A mi abuelo, señor presidente, lo mataron «los rojos», se lo repito, y no en la guerra. Mi abuelo no era soldado, era «tratante» que había cometido el delito de prestar dinero a un indeseable, que, para ahorrarse la devolución de tal dinero, acusó a mi abuelo no se sabe muy bien de qué, y se ahorró devolvérselo. Y como en esa época «los rojos» de la zona acostumbraban a sacar de sus casas a personas inocentes y a fusilarlas en las cunetas, a mi abuelo también le tocó, como le tocó a su mejor amigo, un médico de irreprochable fama de Gandía y, cuando se encontraba mi abuelo quitando la placa de su casa por petición de su viuda, es cuando vinieron a por él los milicianos rojos y se lo llevaron. Con lo cual yo, señor presidente, tampoco he podido conocer a mi abuelo, y también mi abuela se quedó en una precaria situación con tres niñas pequeñas, siendo una de ellas mi madre. Mi abuela después de la guerra deambuló cada vez que la avisaban de que abrían una fosa común, hasta que al fin logró encontrar a mi abuelo, por lo que su amigo el médico y mi abuelo no fueron los únicos que «los rojos» asesinaron.
Sólo que a diferencia de la suya, mi madre no sólo perdió a su padre, sino que también perdió a su hijo.
Mire, mucha gente que me conoce del País Vasco, y que han sido mis mejores amigos en los «malos tiempos» y todavía lo siguen siendo, no conocen esta historia que usted me ha obligado a contar hoy aquí. Estos amigos luchadores incansables por la libertad, Rosa, Oli, Merche, Aurora, Carlos, Fernando, José Luis, Ana, Mikel... no puedo, como comprenderéis, decir los nombres de todos, defensores todos ellos a ultranza de la vida, aun a riesgo de perder la suya, como les ha pasado a algunos de ellos. Mi amigo Joseba, o mi amigo Poto, son de «izquierdas» de toda la vida, de la que viene usted. pero que afortunadamente no se le parecen en nada a usted.

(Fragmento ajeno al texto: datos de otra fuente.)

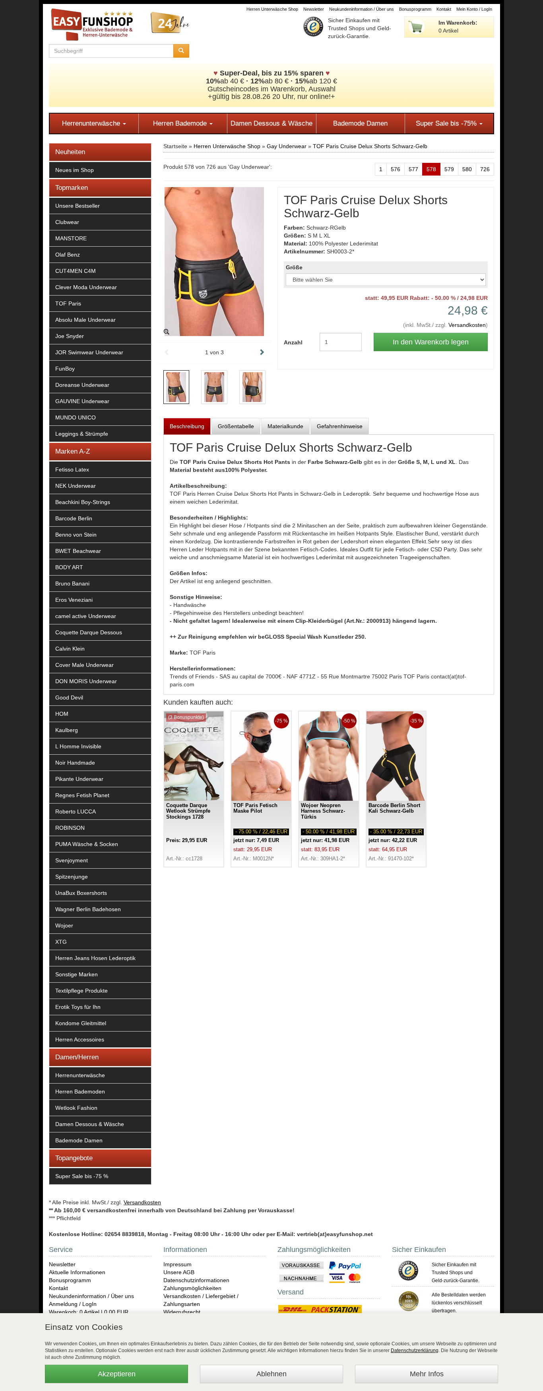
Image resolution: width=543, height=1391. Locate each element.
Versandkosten (467, 325)
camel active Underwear (85, 616)
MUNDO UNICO (75, 417)
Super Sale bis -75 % (81, 1176)
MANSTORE (71, 238)
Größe (294, 267)
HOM (61, 714)
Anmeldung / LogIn (73, 1304)
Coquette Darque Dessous (88, 632)
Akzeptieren (117, 1374)
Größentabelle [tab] (236, 426)
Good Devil (69, 697)
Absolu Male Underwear (85, 320)
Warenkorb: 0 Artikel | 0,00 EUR (88, 1312)
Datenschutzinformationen (196, 1280)
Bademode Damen (360, 123)
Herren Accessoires (79, 1039)
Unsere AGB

Con ellos he estado todos estos años, en la calle reivindicando nuestros derechos más elementales negados en ese pueblo, «el vasco», que tanto sufrimiento me ha causado a mí y a miles de personas. De ellos he aprendido todo, a transformar mi odio en lucha constructiva e inteligente por la Democracia. A ellos los llevo en mi corazón aun estando a seiscientos kilómetros de distancia. Ni ellos ni yo hemos tenido nunca el más mínimo prejuicio que haya impedido nuestra amistad.
Pues bien, sólo decirle que usted no se parece en nada a esta gente, y que con usted no hubiera sido posible que en el País Vasco tantas personas con pasados tan diferentes nos hubiéramos unido para hacer frente a esa ignominia llamada terrorismo nacionalista.
Gracias desde aquí a todos vosotros, luchadores de la libertad y de la democracia, y gracias a usted, presidente, por no haber vivido en el País Vasco, porque si todos fuéramos sectarios como usted esta lucha en común y que tantos frutos nos trajo no hubiera sido posible.
Con usted estamos retrocediendo a velocidades supersónicas en la derrota del terror, y parece que con usted y ese extraño proceso de normalización y de paz que quiere sacar adelante con la ayuda inestimable del nacionalismo, acabaremos viendo lo que sus compañeros del País Vasco o su vicepresidenta nos han anunciado, y es que en este partido en el que nosotros ponemos los muertos, empatemos. Sólo espero que alguien lo remedie, y que volvamos a esos tiempos en los que en el País Vasco por lo menos estábamos juntos todos los luchadores por la Libertad.